Your goal:
Turn every line of the records into a JSON list of strings, with one string per line and blank lines omitted.

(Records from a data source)
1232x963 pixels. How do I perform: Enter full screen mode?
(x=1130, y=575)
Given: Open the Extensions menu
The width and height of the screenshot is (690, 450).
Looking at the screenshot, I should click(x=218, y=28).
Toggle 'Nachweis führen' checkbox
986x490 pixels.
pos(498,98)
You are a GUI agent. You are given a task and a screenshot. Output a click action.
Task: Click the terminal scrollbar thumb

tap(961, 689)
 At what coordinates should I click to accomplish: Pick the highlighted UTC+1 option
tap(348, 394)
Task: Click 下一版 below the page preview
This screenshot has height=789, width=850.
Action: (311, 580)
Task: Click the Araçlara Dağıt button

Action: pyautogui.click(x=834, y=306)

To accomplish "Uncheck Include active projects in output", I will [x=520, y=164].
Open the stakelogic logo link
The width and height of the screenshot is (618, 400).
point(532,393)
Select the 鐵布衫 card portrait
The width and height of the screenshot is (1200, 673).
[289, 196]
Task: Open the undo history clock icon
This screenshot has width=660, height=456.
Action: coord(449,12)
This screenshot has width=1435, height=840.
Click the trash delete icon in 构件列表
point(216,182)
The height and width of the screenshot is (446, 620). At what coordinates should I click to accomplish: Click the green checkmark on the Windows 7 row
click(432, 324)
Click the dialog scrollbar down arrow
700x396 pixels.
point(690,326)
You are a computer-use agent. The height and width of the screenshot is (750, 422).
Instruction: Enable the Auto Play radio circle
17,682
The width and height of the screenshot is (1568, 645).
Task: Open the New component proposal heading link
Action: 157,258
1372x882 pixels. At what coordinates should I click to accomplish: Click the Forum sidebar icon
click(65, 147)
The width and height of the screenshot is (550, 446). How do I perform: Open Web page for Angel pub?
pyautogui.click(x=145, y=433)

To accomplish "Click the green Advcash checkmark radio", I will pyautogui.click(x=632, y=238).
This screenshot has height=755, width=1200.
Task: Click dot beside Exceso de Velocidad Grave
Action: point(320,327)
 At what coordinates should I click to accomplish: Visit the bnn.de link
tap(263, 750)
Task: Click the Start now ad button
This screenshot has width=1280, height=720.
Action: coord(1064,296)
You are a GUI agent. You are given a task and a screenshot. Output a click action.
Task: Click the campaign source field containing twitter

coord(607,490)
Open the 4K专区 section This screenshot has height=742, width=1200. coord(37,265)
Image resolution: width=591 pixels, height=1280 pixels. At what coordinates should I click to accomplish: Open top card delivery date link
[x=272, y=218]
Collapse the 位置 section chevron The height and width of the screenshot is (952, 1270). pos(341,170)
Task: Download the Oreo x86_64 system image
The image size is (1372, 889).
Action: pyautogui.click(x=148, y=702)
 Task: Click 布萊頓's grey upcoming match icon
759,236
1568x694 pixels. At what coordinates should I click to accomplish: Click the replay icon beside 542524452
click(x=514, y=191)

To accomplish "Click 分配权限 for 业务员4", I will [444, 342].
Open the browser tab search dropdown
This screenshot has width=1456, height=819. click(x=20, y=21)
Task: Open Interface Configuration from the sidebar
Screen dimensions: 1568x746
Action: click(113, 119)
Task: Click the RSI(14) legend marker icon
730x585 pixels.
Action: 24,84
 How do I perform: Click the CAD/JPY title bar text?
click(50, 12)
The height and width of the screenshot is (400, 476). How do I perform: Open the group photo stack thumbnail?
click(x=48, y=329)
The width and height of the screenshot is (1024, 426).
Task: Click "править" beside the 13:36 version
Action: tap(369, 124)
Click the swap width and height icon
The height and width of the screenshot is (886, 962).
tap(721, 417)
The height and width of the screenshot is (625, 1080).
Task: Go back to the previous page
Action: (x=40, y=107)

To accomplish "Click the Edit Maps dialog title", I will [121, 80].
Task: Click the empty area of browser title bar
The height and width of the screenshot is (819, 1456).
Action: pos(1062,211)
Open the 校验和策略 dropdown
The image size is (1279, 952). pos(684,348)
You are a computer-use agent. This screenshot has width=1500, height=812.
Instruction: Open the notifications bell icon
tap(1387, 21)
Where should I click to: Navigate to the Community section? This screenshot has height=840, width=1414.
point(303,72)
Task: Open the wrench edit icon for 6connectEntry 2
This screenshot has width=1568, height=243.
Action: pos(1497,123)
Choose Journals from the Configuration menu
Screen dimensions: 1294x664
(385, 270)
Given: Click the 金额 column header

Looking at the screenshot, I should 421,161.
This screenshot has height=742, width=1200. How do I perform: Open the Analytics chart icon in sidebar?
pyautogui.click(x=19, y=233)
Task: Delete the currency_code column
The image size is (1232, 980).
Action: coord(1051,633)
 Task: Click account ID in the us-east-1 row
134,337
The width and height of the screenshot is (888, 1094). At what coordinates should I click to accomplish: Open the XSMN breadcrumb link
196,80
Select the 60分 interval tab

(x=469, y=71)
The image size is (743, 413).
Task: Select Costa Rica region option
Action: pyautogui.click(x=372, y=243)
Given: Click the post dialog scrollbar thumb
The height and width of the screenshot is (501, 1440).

Reply to the task:
[
  "1232x963 pixels. How do I perform: Enter full screen mode?",
  "(x=1130, y=575)",
  "Given: Open the Extensions menu",
  "The width and height of the screenshot is (690, 450).",
  "Looking at the screenshot, I should click(x=218, y=28).",
  "Toggle 'Nachweis führen' checkbox",
  "986x490 pixels.",
  "pos(498,98)",
  "You are a GUI agent. You are given a task and a screenshot. Output a click action.",
  "Task: Click the terminal scrollbar thumb",
  "tap(961, 689)",
  " At what coordinates should I click to accomplish: Pick the highlighted UTC+1 option",
  "tap(348, 394)",
  "Task: Click 下一版 below the page preview",
  "This screenshot has height=789, width=850.",
  "Action: (311, 580)",
  "Task: Click the Araçlara Dağıt button",
  "Action: pyautogui.click(x=834, y=306)",
  "To accomplish \"Uncheck Include active projects in output\", I will [x=520, y=164].",
  "Open the stakelogic logo link",
  "The width and height of the screenshot is (618, 400).",
  "point(532,393)",
  "Select the 鐵布衫 card portrait",
  "The width and height of the screenshot is (1200, 673).",
  "[289, 196]",
  "Task: Open the undo history clock icon",
  "This screenshot has width=660, height=456.",
  "Action: coord(449,12)",
  "This screenshot has width=1435, height=840.",
  "Click the trash delete icon in 构件列表",
  "point(216,182)",
  "The height and width of the screenshot is (446, 620). At what coordinates should I click to accomplish: Click the green checkmark on the Windows 7 row",
  "click(432, 324)",
  "Click the dialog scrollbar down arrow",
  "700x396 pixels.",
  "point(690,326)",
  "You are a computer-use agent. The height and width of the screenshot is (750, 422).",
  "Instruction: Enable the Auto Play radio circle",
  "17,682",
  "The width and height of the screenshot is (1568, 645).",
  "Task: Open the New component proposal heading link",
  "Action: 157,258",
  "1372x882 pixels. At what coordinates should I click to accomplish: Click the Forum sidebar icon",
  "click(65, 147)",
  "The width and height of the screenshot is (550, 446). How do I perform: Open Web page for Angel pub?",
  "pyautogui.click(x=145, y=433)",
  "To accomplish \"Click the green Advcash checkmark radio\", I will pyautogui.click(x=632, y=238).",
  "This screenshot has height=755, width=1200.",
  "Task: Click dot beside Exceso de Velocidad Grave",
  "Action: point(320,327)",
  " At what coordinates should I click to accomplish: Visit the bnn.de link",
  "tap(263, 750)",
  "Task: Click the Start now ad button",
  "This screenshot has width=1280, height=720.",
  "Action: coord(1064,296)",
  "You are a GUI agent. You are given a task and a screenshot. Output a click action.",
  "Task: Click the campaign source field containing twitter",
  "coord(607,490)",
  "Open the 4K专区 section This screenshot has height=742, width=1200. coord(37,265)",
  "Image resolution: width=591 pixels, height=1280 pixels. At what coordinates should I click to accomplish: Open top card delivery date link",
  "[x=272, y=218]",
  "Collapse the 位置 section chevron The height and width of the screenshot is (952, 1270). pos(341,170)",
  "Task: Download the Oreo x86_64 system image",
  "The image size is (1372, 889).",
  "Action: pyautogui.click(x=148, y=702)",
  " Task: Click 布萊頓's grey upcoming match icon",
  "759,236",
  "1568x694 pixels. At what coordinates should I click to accomplish: Click the replay icon beside 542524452",
  "click(x=514, y=191)",
  "To accomplish \"Click 分配权限 for 业务员4\", I will [444, 342].",
  "Open the browser tab search dropdown",
  "This screenshot has width=1456, height=819. click(x=20, y=21)",
  "Task: Open Interface Configuration from the sidebar",
  "Screen dimensions: 1568x746",
  "Action: click(113, 119)",
  "Task: Click the RSI(14) legend marker icon",
  "730x585 pixels.",
  "Action: 24,84",
  " How do I perform: Click the CAD/JPY title bar text?",
  "click(50, 12)",
  "The height and width of the screenshot is (400, 476). How do I perform: Open the group photo stack thumbnail?",
  "click(x=48, y=329)",
  "The width and height of the screenshot is (1024, 426).",
  "Task: Click \"править\" beside the 13:36 version",
  "Action: tap(369, 124)",
  "Click the swap width and height icon",
  "The height and width of the screenshot is (886, 962).",
  "tap(721, 417)",
  "The height and width of the screenshot is (625, 1080).",
  "Task: Go back to the previous page",
  "Action: (x=40, y=107)",
  "To accomplish \"Click the Edit Maps dialog title\", I will [121, 80].",
  "Task: Click the empty area of browser title bar",
  "The height and width of the screenshot is (819, 1456).",
  "Action: pos(1062,211)",
  "Open the 校验和策略 dropdown",
  "The image size is (1279, 952). pos(684,348)",
  "You are a computer-use agent. This screenshot has width=1500, height=812.",
  "Instruction: Open the notifications bell icon",
  "tap(1387, 21)",
  "Where should I click to: Navigate to the Community section? This screenshot has height=840, width=1414.",
  "point(303,72)",
  "Task: Open the wrench edit icon for 6connectEntry 2",
  "This screenshot has width=1568, height=243.",
  "Action: pos(1497,123)",
  "Choose Journals from the Configuration menu",
  "Screen dimensions: 1294x664",
  "(385, 270)",
  "Given: Click the 金额 column header",
  "Looking at the screenshot, I should 421,161.",
  "This screenshot has height=742, width=1200. How do I perform: Open the Analytics chart icon in sidebar?",
  "pyautogui.click(x=19, y=233)",
  "Task: Delete the currency_code column",
  "The image size is (1232, 980).",
  "Action: coord(1051,633)",
  " Task: Click account ID in the us-east-1 row",
  "134,337",
  "The width and height of the screenshot is (888, 1094). At what coordinates should I click to accomplish: Open the XSMN breadcrumb link",
  "196,80",
  "Select the 60分 interval tab",
  "(x=469, y=71)",
  "The image size is (743, 413).",
  "Task: Select Costa Rica region option",
  "Action: pyautogui.click(x=372, y=243)",
  "Given: Click the post dialog scrollbar thumb",
  "The height and width of the screenshot is (501, 1440)."
]